June 27, 2010, 9:02:41 p.m., between 3rd and 4th Avenue.
When we bought our house six years ago, we knew that someday “the highway” would come within a couple of hundred yards of our property. With the environmental impact study in progress (or complete), it looks like someone’s been given the green light to proceed. We took a walk through the felled timbers and freshly cleared underbrush. The smell of cut wood and overturned earth was overpowering and the silence was deafening. It was a sad walk. I guess that’s the cost of convenience.
I’ve wrapped up my spring classes at the Center for Documentary Studies. It’s time to start getting in gear and planning some trips to Appalachia to make more pictures and work on my project. I snapped the above image when then kids and I visited the newly reopened and renovated North Carolina Museum of Art. Spectacular.
The last 45 days have been tough for me (and my family). I’ve had to confront some demons that I’ve just chosen to not deal with for a long, long time. Like nearly three decades. For me, there’s hope in Jesus Christ. He is the only one who could possibly take my wreck of a life and use it. Healing can only begin when things are truly dealt with at a core level. I realized that at 35, I’d never really let anyone into my life. Anyone. For me, healing has begun, but it’s a s-l-o-w process. I’m encouraged by knowing that I don’t have to rush to get better, but that I can choose each day to honor God and serve others or serve myself. I much prefer to honor Him and serve Him.
OK, so there’s that. Some new photo book acquisitions over the last month or so:

Builder Levy, Images of Appalachian Coalfields
Temple University Press, 1989
Hardcover | 124 pages | $56.49 (with shipping)
Stay tuned for an interview with Builder Levy right here on Take Your Camera for a Walk.

Rob Amberg, Sodom Laurel Album
A Lyndhurst Book, University of North Carolina Press in association with the Center for Documentary Studies
Hardcover | 192 pages | $13.02 (with shipping)
Rob Amberg is a graduate of the Duke Center for Documentary Studies and there’s a gorgeous print from this book hanging there.
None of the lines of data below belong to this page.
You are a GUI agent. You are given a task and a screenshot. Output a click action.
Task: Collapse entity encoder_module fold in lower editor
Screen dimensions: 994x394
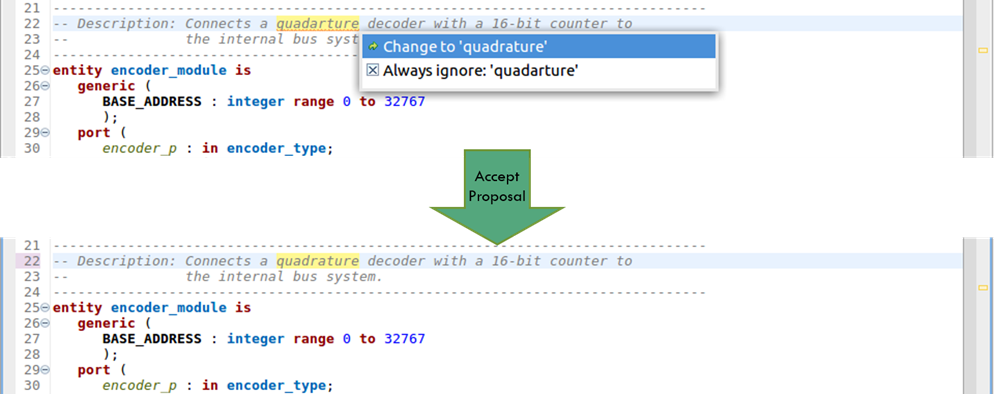coord(45,308)
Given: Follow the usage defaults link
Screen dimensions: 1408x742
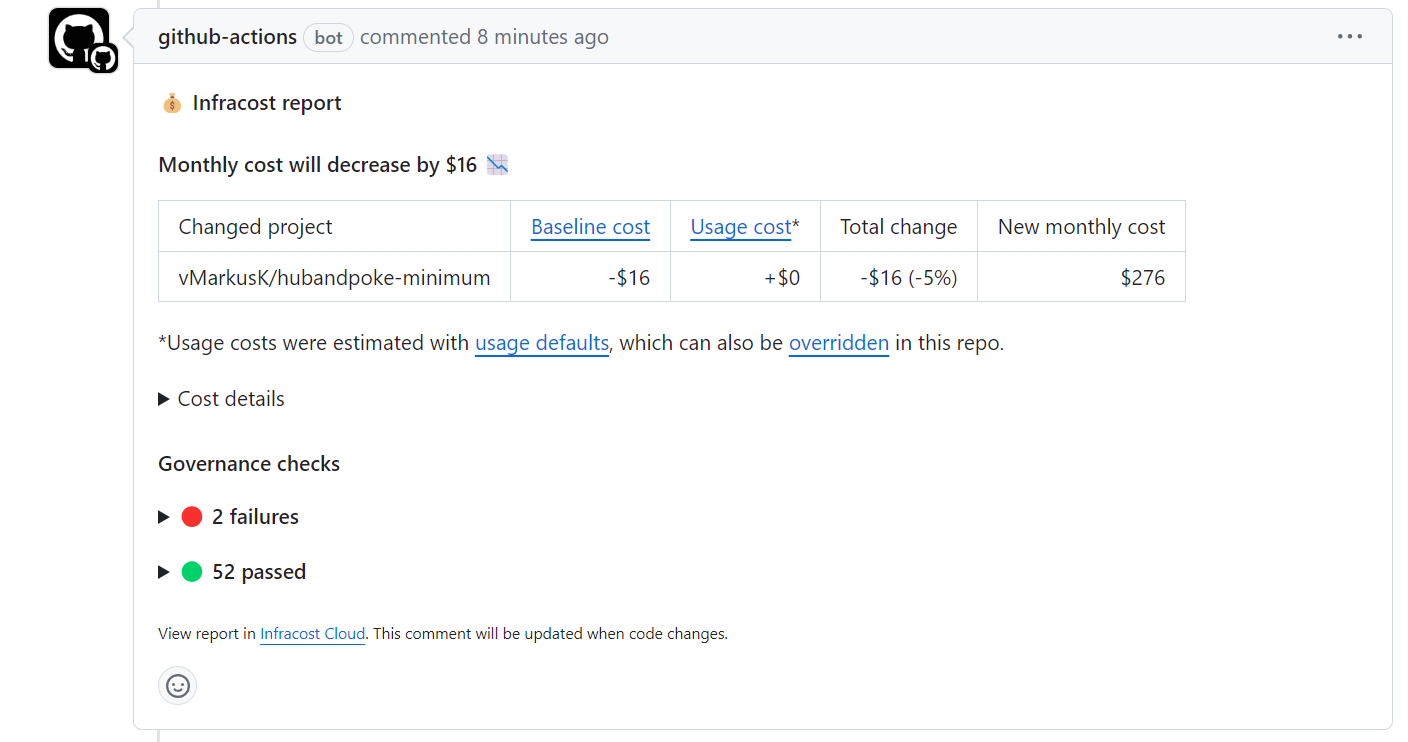Looking at the screenshot, I should click(x=541, y=343).
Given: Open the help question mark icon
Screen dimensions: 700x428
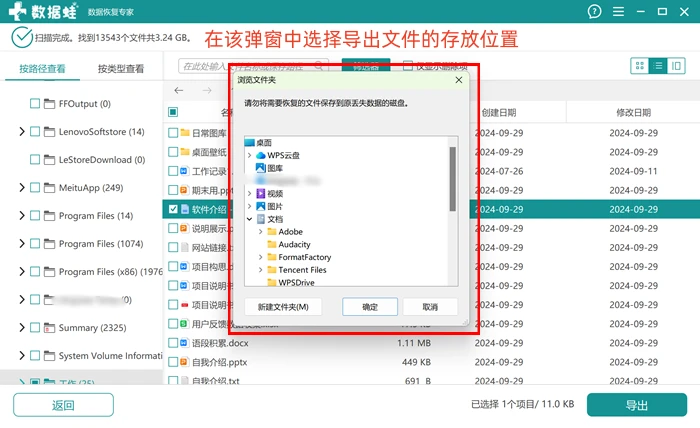Looking at the screenshot, I should pyautogui.click(x=594, y=11).
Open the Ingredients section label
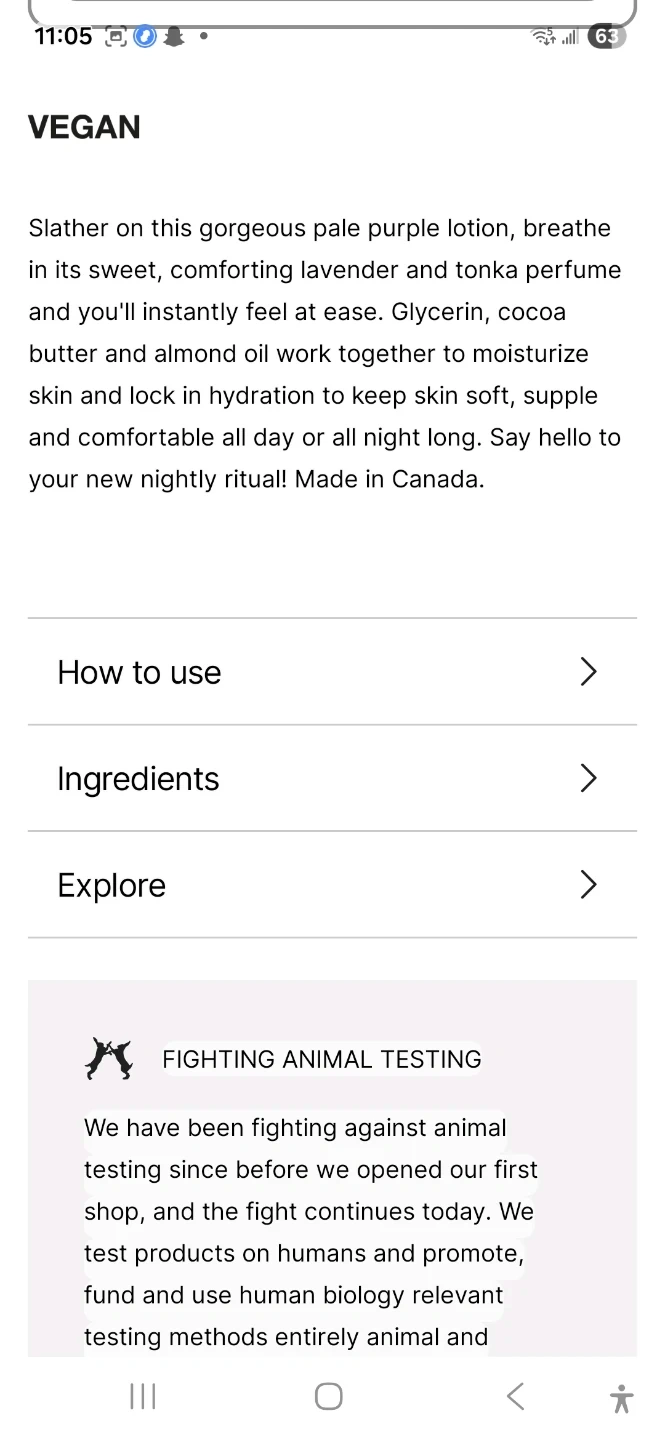Screen dimensions: 665x1440 pyautogui.click(x=138, y=779)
Daylight Magazine, Issue 8
Daylight Community Arts Foundation, Inc.
Magazine | 62 pages | $13.88 (with shipping)
Issue 8 includes images from Tim Hetherington‘s series Sleeping Soldiers. Beautiful, brilliant work. I got to meet Mr. Hetherington at the Full Frame Documentary Festival last month before the screening of Restrepo. Oh, and he gave me a free pass to the film. And I had a picture made with him.
If you’d like your very own promotional card from my current project, just send an email with your address to rogermayphotography[at]me[dot]com and I’ll drop one in the mail. They’re approximately 6.5″ x 5″, ink jet prints on Inkpress fine art matte (220 gsm) paper on an Epson Stylus Photo R1900. There are 15 cards available. (Mom, thanks in advance for requesting one.)
I hope to start posting more. Let’s use this as a start. Thanks for stopping by.